Apple muss gesperrtes iPhone von Attentäter knacken
Müssen Hersteller von Mobilgeräten nutzerspezifische Verschlüsselungen immer knacken können? Diese Frage könnte nun ein US-Bundesrichter entschieden haben, der Apple zum Entsperren eines iPhone 5c zwingt. Das US-Justizministerium zerrte Apple vor Gericht, weil es seit Dezember an dem Freischalten des Gerätes scheitert und befürchtet, bei weiteren Versuchen, alle darauf gespeicherten Daten zu verlieren, berichtet die Washington Post.
Zehn Versuche
Das iPhone von Rizwan Farook, der im Dezember gemeinsam mit seiner Frau 14 Personen erschossen hatte und danach bei einem Schusswechsel mit der Polizei getötet wurde, hat die so genannte "10 tries and wipe"-Funktion auf seinem Smartphone aktiviert. Gibt man den Zugangscode zehn mal falsch ein, werden alle Daten auf dem Gerät gelöscht. Den Zugangscode besitzt einzig der Gerätenutzer.

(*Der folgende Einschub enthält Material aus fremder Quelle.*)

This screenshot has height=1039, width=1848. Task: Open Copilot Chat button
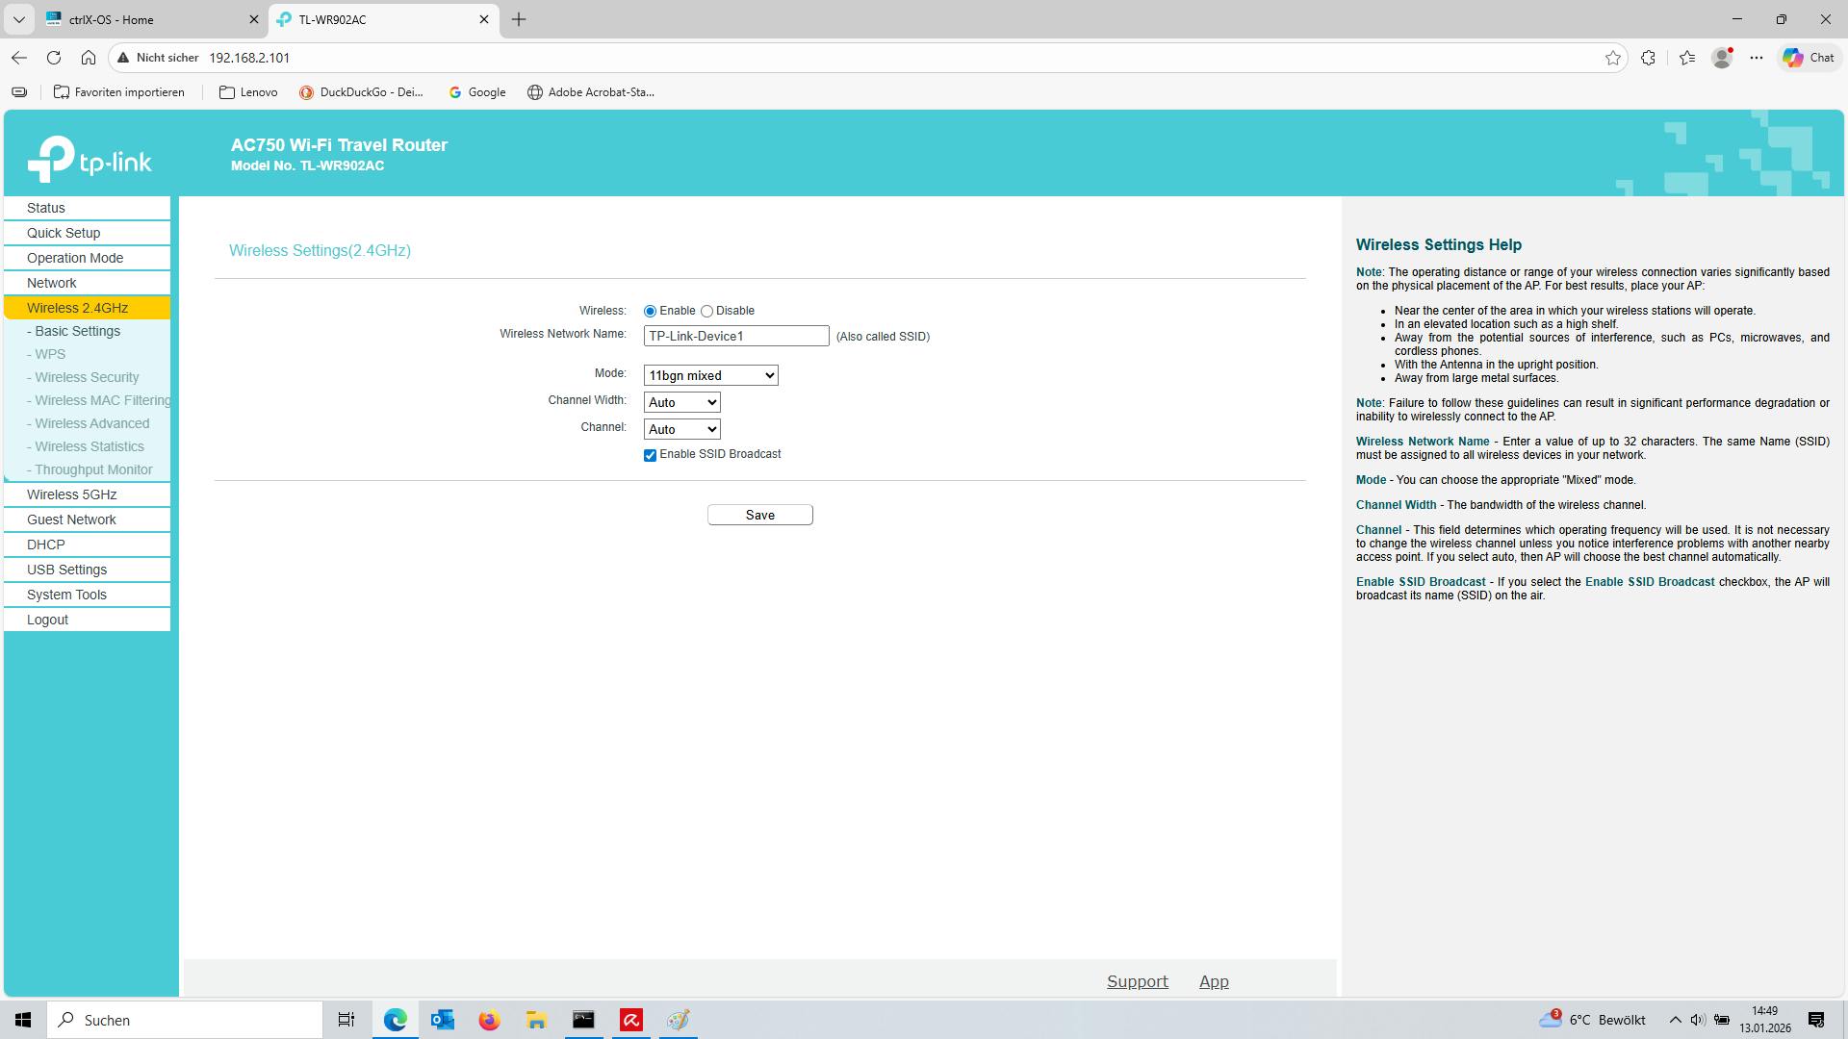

Apple bestritt bisher vehement, eine Art Notschlüssel zu besitzen. Dennoch zwingt das Gerichtsurteil Apple nun zur Beihilfe. Das Unternehmen muss schlimmstenfalls Schadsoftware entwickeln, um seine eigene Sicherheitsfunktion zu umgehen.

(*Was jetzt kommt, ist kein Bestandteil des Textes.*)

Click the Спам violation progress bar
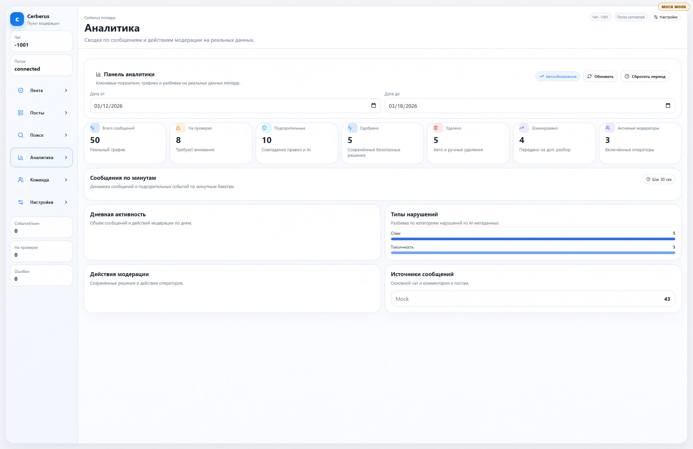[x=533, y=239]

Weitreichende Auswirkungen
Das Urteil könnte weitreichende Auswirkungen haben, impliziert es doch, dass Gerätehersteller eine Art Hintertür für Ermittlungen der US-Justiz schaffen müssen. "Hier geht es nicht um ein einziges iPhone, es geht um jede Software und alle unsere digitalen Geräte", befürchtet Kevin Bankston, der Direktor des New America's Open Technology Institute. "Wenn dieser Präzedenzfall geregelt ist, wird er ein digitales Desaster für die Vertrauenswürdigkeit jedes Computers und jedes Mobiltelefons auslösen."

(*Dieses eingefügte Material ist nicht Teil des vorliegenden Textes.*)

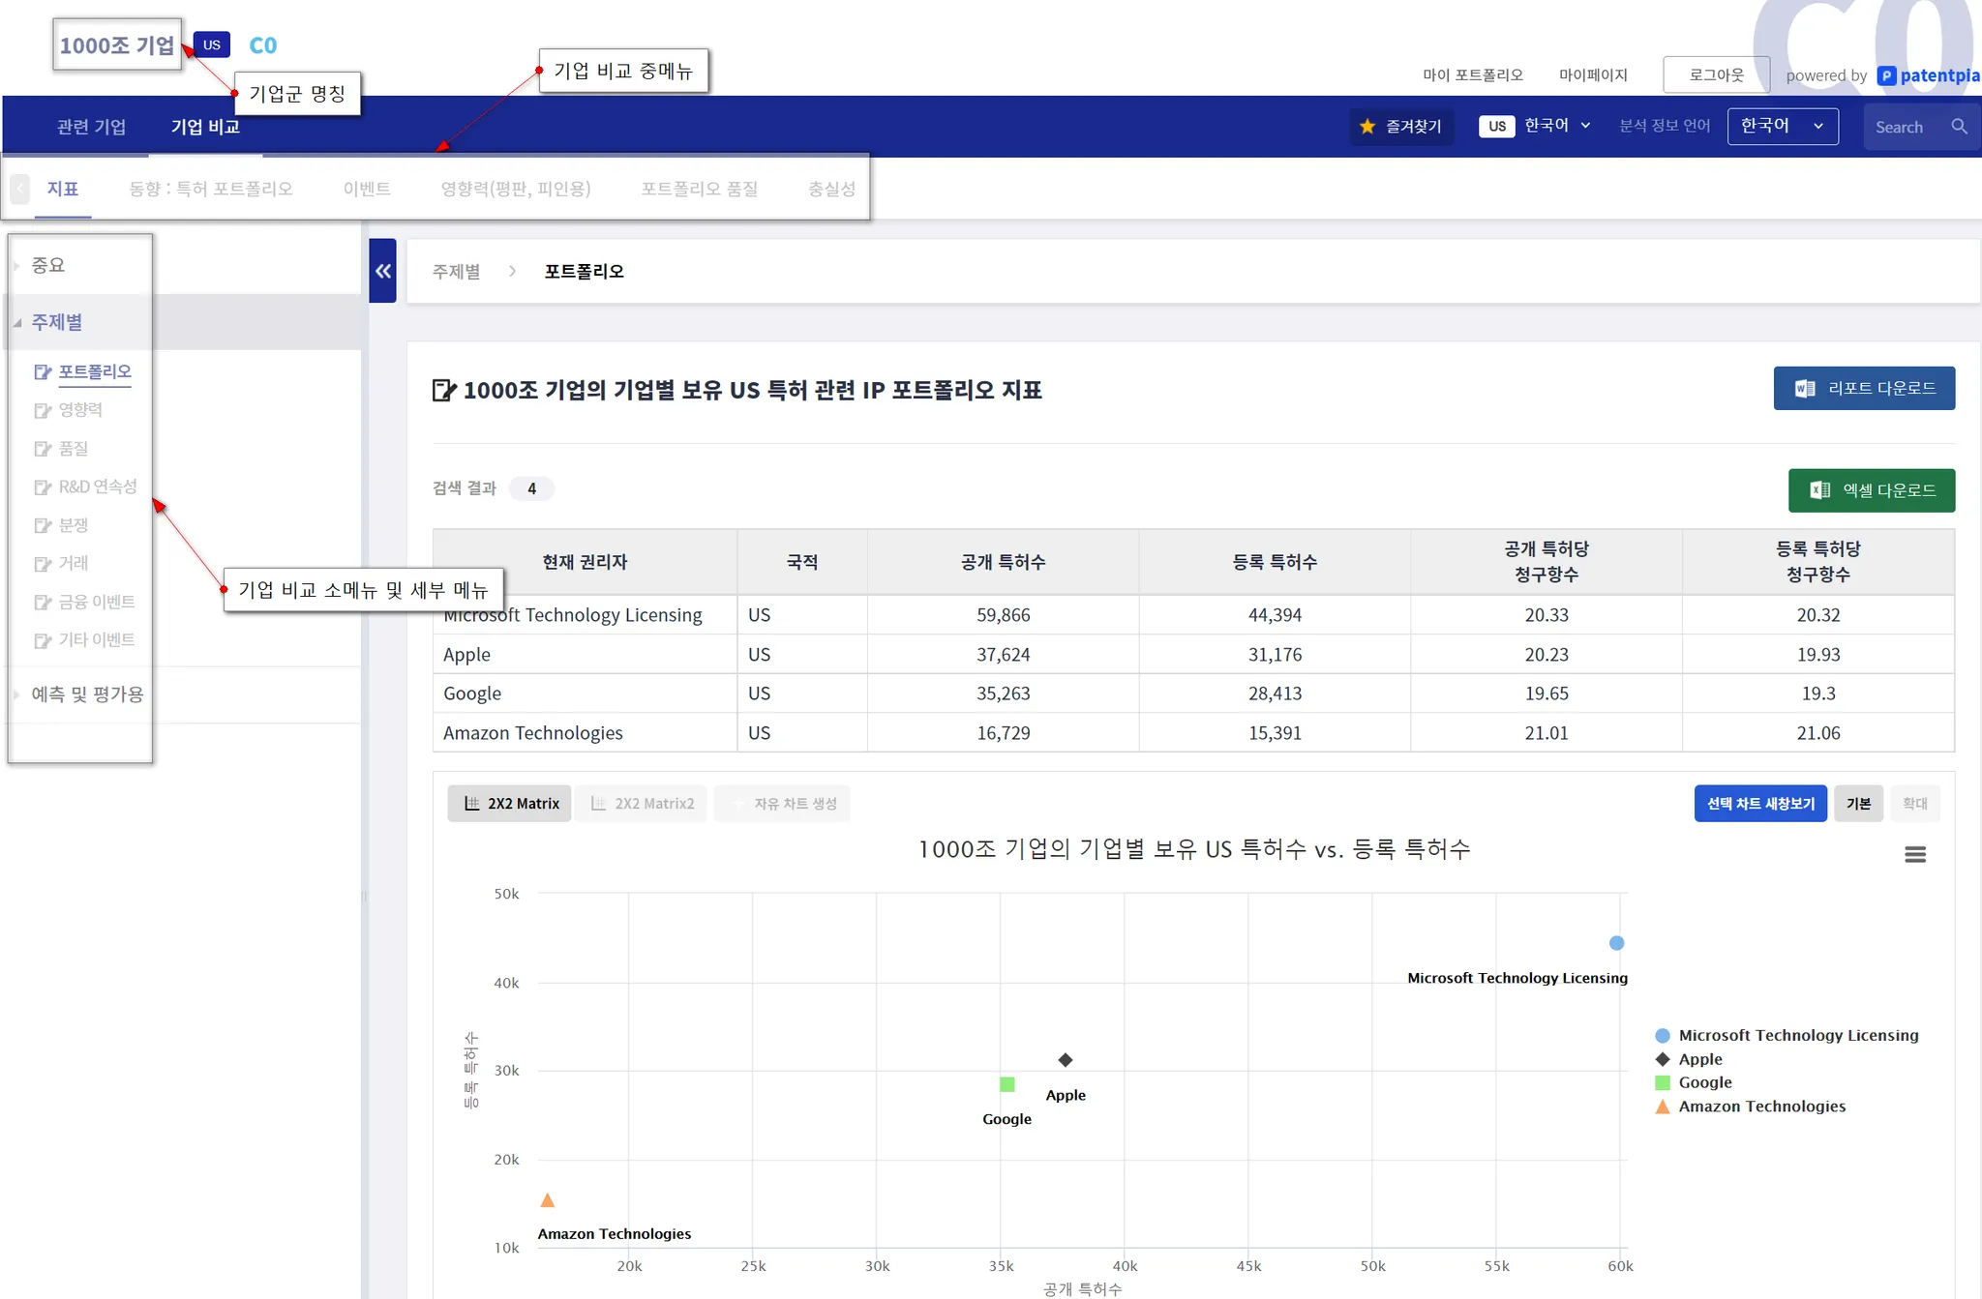Click 선택 차트 새창보기 button
The width and height of the screenshot is (1982, 1299).
1759,804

Knacken prinzipiell möglich
Das FBI sieht die Daten auf Farooks iPhone als potenziell maßgeblich für die Ermittlungen rund um das Attentat im Dezember an. Sollte Apple es schaffen, die "10 tries and wipe"-Funktion auf dem Gerät zu umgehen, würden Supercomputer darauf angesetzt werden, um das Gerät mit Eingabeversuchen zu überschwemmen. Die richtige Kombination zu finden, könnte je nach Gebrauch von Zahlen, Groß- und Kleinschreibung sowie Sonderzeichen möglicherweise dennoch Jahre dauern.
Wie der Blog Trail of Bits berichtet, sollte die Anfertigung einer speziellen Software durch Apple prinzipiell möglich sein. Das iPhone 5c besitze keine "sichere Enklave", in der die privaten Codes für die Verschlüsselung gespeichert sind. Die Folgeleistung auf das Gerichtsurteil sei technisch gesehen möglich.
Inakzeptabler Zentralschlüssel
Apple reagiert scharf auf das Urteil. In einer Online-Botschaft wendet sich CEO Tim Cook persönlich an alle Apple-Kunden: "Dieser Moment ruft nach einer öffentlichen Diskussion. Wir wollen, dass unsere Kunden und Menschen im ganzen Land verstehen, was hier auf dem Spiel steht." Cook beschreibt, wie wichtig Verschlüsselung für den Schutz persönlicher Daten ist. Obwohl man den Anschlag von San Bernardino im Dezember scharf verurteile und versucht habe, dem FBI bei seinen Ermittlungen zu helfen, gehe das Urteil einen Schritt zu weit: "Sie haben uns aufgefordert, eine Hintertür in das iPhone einzubauen."
Um diese Hintertür zu schaffen, müsse eine eigene iOS-Version geschaffen werden, bei der mehrere Sicherheitsmechanismen umgangen werden. Obwohl diese neue iOS-Version nur in einem Einzelfall eingesetzt werden sollte, gebe es keine Garantie, dass das Werkzeug nicht auch bei anderen Fällen eingesetzt werde: "Einmal kreiert, kann diese Technik immer wieder eingesetzt werden." Cook spricht von einem "Äquivalent zu einem Zentralschlüssel", dessen Existenz für das Unternehmen inakzeptabel sei.
Cook schließt mit der Ankündigung, gegen das Urteil vorzugehen und einem Appell an das Demokratieverständnis der US-Justiz. "Wir glauben daran, dass das FBI gute Absichten hat, aber es wäre falsch von der Regierung, uns zu zwingen, eine Hintertür in unsere Produkte einzubauen. Wir befürchten, dass dieses Verlangen die Freiheiten unterminiert, die die Regierung eigentlich schützen sollte."